__Work to do__:
**1.** According to the METRO Group press release, by what percentage did sales in Asia rise in the first half of 2007?
**2.** In one to three sentences, explain the reason the METRO Group press release gives for the CEO confirming the 2007 outlook.

Press
METRO Group grows sales in first half-year 01.08.2007
METRO Group continued on its successful growth path in the first six months of 2007. In year-on-year comparison, the company raised sales by 10.9 percent to €30.3bn. Net of the acquisitions of Wal-Mart Germany and Géant in Poland, sales rose 6.7 percent.
"The vigorous sales boost of almost 11 percent underlines the efficiency and dynamics of METRO Group. We will consistently continue on our successful growth path also in future", asserted Dr. Hans-Joachim Körber, Chairman of the Management Board and CEO of METRO Group. "Our strongest growth regions are still Eastern Europe and Asia, but in the challenging markets of Western Europe and in Germany we were also able to grow against the trend. Therefore, we confirm the outlook we gave for 2007."
Sales outside Germany rose by a total of 13.5 percent to €17.2bn. Net of the acquisition of Géant in Poland, international sales went up 11.8 percent. In Western Europe sales rose 6.1 percent. Above-average growth rates were achieved by METRO Group in Eastern Europe and Asia where it reached a plus in sales of 23.5 percent and 26.5 percent, respectively. The share of international sales increased in year-on-year comparison, from 55.5 percent to 56.8 percent. "Our international expansion again prompted sustainable growth impulses", Dr. Körber commented. "We will continue to consistently implement our successful internationalization strategy. Media Markt, for example, will open its first store in Turkey in the third quarter of 2007."
In Germany, sales climbed 7.6 percent to € 13.1bn in the first half of 2007. Although, as expected, business was slightly affected by the higher value-added tax, sales went slightly up by 0.3 percent even net of the acquisition of Wal-Mart Germany.

__Provided records__:
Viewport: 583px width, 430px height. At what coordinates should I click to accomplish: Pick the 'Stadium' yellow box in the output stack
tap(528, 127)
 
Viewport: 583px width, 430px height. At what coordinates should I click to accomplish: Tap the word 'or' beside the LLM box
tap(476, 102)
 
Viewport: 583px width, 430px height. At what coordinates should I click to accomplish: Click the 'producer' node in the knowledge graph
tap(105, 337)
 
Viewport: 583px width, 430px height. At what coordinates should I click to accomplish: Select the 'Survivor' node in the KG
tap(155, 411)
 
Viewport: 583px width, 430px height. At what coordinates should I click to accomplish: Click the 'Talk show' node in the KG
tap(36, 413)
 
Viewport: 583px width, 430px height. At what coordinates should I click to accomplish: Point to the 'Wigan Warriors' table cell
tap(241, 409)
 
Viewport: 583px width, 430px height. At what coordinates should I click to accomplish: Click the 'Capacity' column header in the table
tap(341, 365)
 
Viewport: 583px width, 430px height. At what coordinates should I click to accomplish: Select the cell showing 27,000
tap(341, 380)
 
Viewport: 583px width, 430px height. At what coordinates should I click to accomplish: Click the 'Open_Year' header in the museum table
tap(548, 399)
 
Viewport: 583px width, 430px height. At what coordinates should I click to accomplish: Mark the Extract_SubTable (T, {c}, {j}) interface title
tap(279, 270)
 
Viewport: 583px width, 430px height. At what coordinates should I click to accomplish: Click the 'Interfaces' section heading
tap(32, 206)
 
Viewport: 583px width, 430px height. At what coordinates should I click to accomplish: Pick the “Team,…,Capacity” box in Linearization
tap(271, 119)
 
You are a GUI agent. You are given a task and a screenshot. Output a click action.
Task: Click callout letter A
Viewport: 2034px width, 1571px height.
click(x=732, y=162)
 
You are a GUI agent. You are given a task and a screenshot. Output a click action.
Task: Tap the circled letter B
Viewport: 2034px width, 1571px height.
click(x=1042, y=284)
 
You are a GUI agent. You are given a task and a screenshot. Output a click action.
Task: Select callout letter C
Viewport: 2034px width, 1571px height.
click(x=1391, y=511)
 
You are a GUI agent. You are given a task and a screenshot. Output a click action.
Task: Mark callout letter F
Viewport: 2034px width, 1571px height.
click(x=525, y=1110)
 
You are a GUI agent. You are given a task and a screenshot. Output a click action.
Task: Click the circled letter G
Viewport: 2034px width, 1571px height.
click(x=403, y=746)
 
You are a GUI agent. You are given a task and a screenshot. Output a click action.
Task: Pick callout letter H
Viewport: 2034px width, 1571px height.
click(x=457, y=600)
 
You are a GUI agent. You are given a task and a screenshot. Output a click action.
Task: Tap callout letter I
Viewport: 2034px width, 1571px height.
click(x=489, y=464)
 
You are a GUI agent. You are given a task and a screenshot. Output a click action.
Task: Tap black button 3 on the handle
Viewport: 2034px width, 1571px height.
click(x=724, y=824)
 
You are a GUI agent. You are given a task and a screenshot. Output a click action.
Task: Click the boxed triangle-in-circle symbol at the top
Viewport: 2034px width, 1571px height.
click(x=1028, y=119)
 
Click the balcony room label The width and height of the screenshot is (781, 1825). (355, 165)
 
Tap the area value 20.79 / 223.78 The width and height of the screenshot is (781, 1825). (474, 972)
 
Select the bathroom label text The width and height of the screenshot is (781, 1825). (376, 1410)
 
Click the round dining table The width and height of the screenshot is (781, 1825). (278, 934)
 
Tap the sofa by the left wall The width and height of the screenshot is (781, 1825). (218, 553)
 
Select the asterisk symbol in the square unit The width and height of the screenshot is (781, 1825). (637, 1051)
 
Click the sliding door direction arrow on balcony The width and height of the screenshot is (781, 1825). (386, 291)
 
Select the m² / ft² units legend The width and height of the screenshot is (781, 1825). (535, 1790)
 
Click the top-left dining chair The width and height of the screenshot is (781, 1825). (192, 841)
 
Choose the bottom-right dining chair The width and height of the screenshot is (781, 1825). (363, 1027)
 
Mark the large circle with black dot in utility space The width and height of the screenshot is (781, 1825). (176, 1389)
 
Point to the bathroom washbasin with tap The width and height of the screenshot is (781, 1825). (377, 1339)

__Solutions in order__:
**1.** Sales in Asia rose by 26.5 percent.

**2.** The CEO says Eastern Europe and Asia are still the strongest growth regions. He adds that the company also grew against the trend in the challenging markets of Western Europe and Germany, and on that basis he confirms the outlook given for 2007.